Information supplied ->
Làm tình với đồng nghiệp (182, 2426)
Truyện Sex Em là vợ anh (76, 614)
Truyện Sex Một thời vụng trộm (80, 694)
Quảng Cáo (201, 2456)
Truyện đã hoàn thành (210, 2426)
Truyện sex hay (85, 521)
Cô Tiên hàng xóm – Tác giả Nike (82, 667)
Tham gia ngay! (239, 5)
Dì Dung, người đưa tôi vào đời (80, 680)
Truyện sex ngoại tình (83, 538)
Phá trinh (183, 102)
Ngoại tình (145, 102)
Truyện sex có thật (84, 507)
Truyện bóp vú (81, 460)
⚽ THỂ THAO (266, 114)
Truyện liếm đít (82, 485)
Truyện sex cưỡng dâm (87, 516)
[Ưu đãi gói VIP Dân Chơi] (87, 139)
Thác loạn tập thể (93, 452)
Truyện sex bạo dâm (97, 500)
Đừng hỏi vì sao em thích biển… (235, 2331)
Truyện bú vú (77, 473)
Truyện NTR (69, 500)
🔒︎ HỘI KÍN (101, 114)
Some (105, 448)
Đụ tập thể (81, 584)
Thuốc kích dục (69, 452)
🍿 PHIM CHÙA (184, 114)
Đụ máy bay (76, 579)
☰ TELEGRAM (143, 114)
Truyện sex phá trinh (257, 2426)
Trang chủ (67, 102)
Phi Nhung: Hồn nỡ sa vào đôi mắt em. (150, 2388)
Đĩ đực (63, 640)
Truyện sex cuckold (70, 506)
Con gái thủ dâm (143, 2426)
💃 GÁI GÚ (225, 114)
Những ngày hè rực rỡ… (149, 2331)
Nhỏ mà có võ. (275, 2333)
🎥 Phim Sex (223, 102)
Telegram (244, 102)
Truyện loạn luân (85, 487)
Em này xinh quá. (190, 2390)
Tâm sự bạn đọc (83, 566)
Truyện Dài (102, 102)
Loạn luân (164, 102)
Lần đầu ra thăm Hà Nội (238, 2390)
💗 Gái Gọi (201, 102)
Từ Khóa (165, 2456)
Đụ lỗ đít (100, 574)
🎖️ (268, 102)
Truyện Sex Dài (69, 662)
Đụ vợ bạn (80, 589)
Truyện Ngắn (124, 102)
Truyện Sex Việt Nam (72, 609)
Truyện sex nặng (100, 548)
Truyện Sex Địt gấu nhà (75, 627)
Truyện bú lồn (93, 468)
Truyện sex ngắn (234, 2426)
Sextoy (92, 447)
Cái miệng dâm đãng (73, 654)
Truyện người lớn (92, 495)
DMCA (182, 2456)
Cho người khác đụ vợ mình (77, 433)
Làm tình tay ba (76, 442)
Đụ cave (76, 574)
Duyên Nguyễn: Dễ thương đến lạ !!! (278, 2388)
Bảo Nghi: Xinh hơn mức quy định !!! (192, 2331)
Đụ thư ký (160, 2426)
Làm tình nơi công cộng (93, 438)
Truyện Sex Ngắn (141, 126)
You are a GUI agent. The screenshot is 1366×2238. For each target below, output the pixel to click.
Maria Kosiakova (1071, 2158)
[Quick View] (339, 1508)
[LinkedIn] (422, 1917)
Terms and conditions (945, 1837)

Exercise instructions -> Of the lines above, retype only those from the line containing "Đụ vợ bạn (80, 589)" through the line containing "Truyện Sex Ngắn (141, 126)", including both, exactly.

Exercise result ->
Đụ vợ bạn (80, 589)
Truyện Ngắn (124, 102)
Truyện Sex Việt Nam (72, 609)
Truyện sex nặng (100, 548)
Truyện Sex Địt gấu nhà (75, 627)
Truyện bú lồn (93, 468)
Truyện sex ngắn (234, 2426)
Sextoy (92, 447)
Cái miệng dâm đãng (73, 654)
Truyện người lớn (92, 495)
DMCA (182, 2456)
Cho người khác đụ vợ mình (77, 433)
Làm tình tay ba (76, 442)
Đụ cave (76, 574)
Duyên Nguyễn: Dễ thương đến lạ !!! (278, 2388)
Bảo Nghi: Xinh hơn mức quy định !!! (192, 2331)
Đụ thư ký (160, 2426)
Làm tình nơi công cộng (93, 438)
Truyện Sex Ngắn (141, 126)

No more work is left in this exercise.